(Entries giving target coordinates)
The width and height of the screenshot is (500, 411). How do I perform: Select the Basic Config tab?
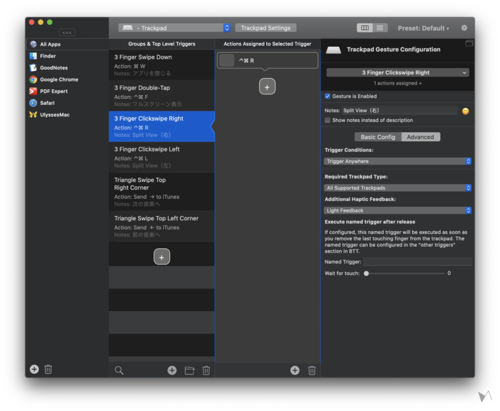378,137
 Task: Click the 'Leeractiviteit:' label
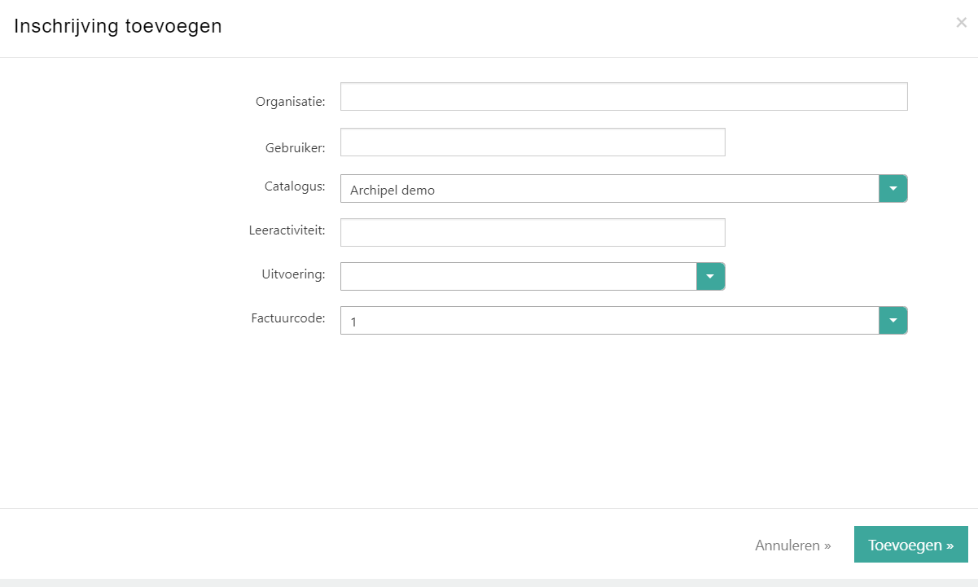pos(287,230)
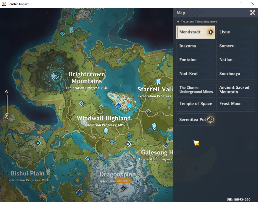The height and width of the screenshot is (202, 258).
Task: Select the Statue of the Seven in Mondstadt city
Action: tap(118, 106)
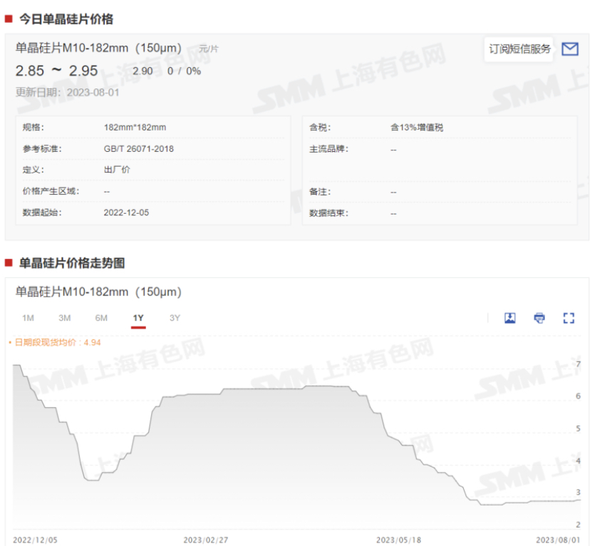590x546 pixels.
Task: Click the envelope mail subscription icon
Action: 569,49
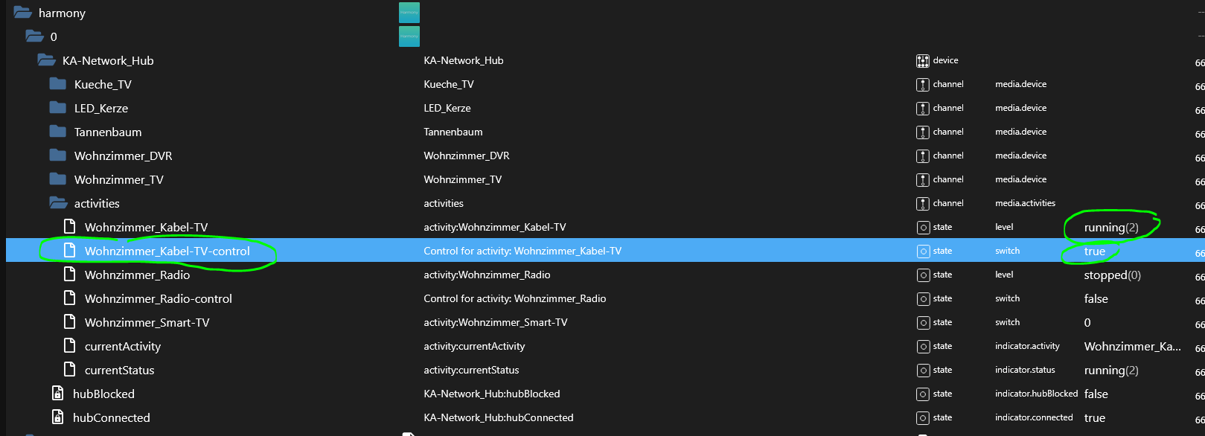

Work to be completed: Convert every line of the records above into a JSON list of strings, one string per line, omitting blank lines and leaving out the pictures.

Solution for this task:
[
  "The width and height of the screenshot is (500, 411). How do I perform: Select the Basic Config tab?",
  "378,137",
  " Task: Click the 'Leeractiviteit:' label",
  "pos(287,230)",
  "The height and width of the screenshot is (202, 258).",
  "Task: Select the Statue of the Seven in Mondstadt city",
  "Action: tap(118, 106)",
  "590x546 pixels.",
  "Task: Click the envelope mail subscription icon",
  "Action: 569,49"
]